──────── DADOS DA TAREFA ────────

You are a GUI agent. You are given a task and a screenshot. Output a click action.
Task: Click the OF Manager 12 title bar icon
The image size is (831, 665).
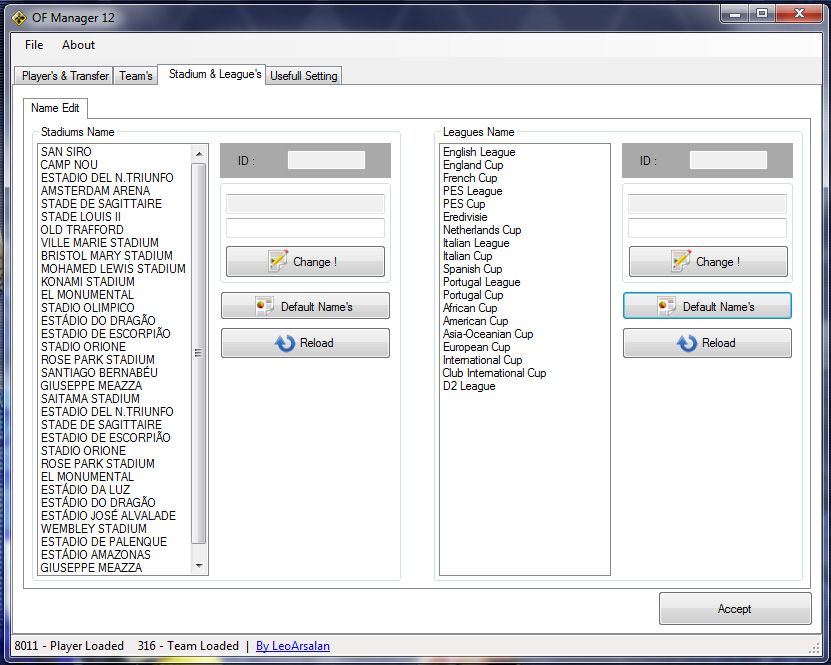coord(18,16)
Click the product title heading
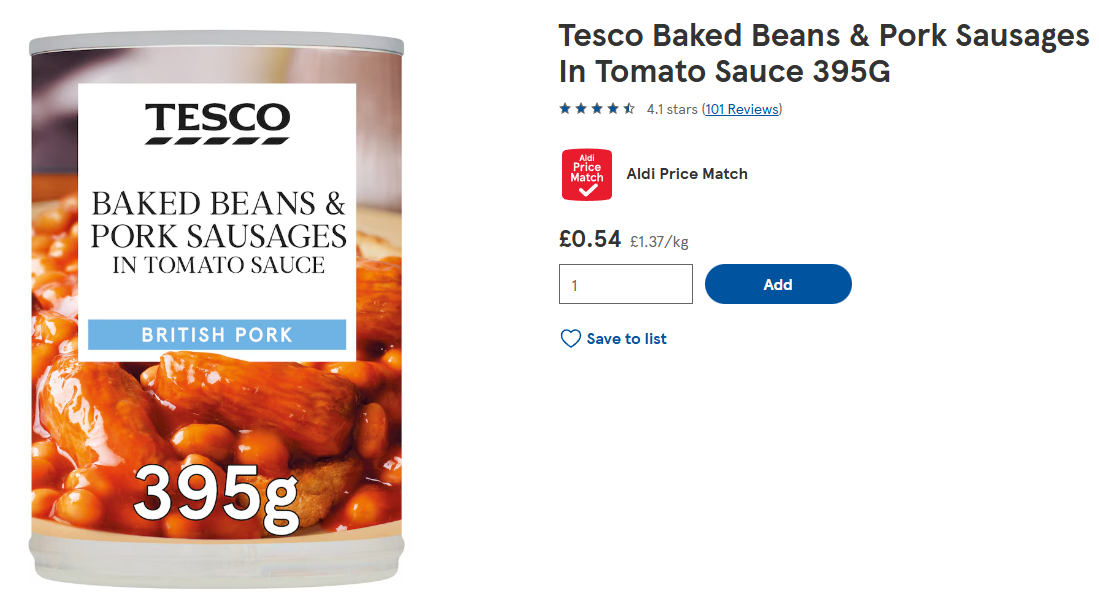Viewport: 1099px width, 603px height. (823, 54)
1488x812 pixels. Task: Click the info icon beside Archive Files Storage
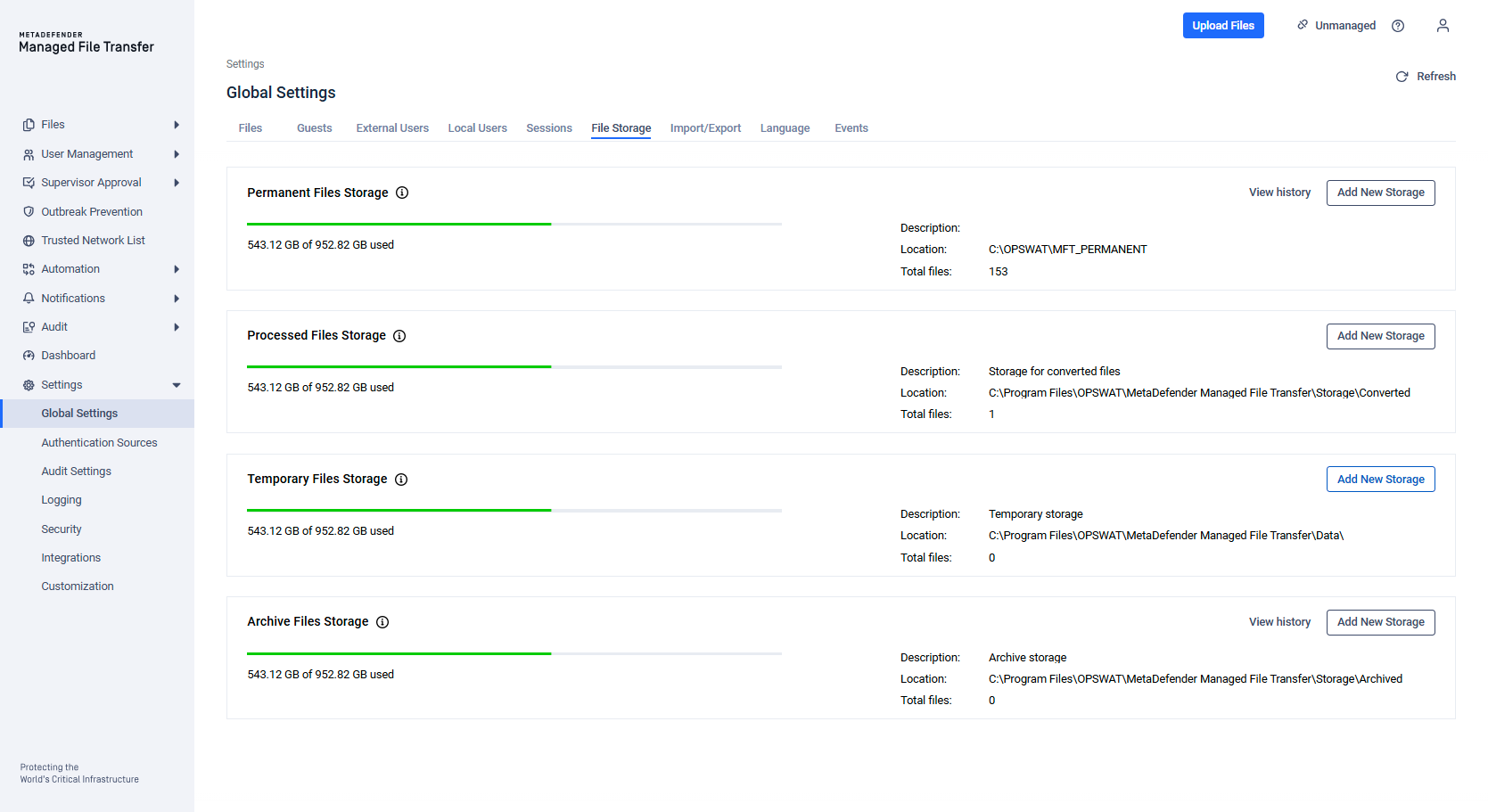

────────

§ **DETALHES DO PROBLEMA**: Organize as linhas de todas as entradas acima em uma lista numerada, omitindo as linhas em branco. Deixe as imagens fora da resposta.

§ **RESPOSTA AO EXERCÍCIO**:
1. You are a GUI agent. You are given a task and a screenshot. Output a click action.
2. Task: Click the OF Manager 12 title bar icon
3. The image size is (831, 665).
4. coord(18,16)
5. Click the product title heading
6. Viewport: 1099px width, 603px height. (823, 54)
7. 1488x812 pixels. Task: Click the info icon beside Archive Files Storage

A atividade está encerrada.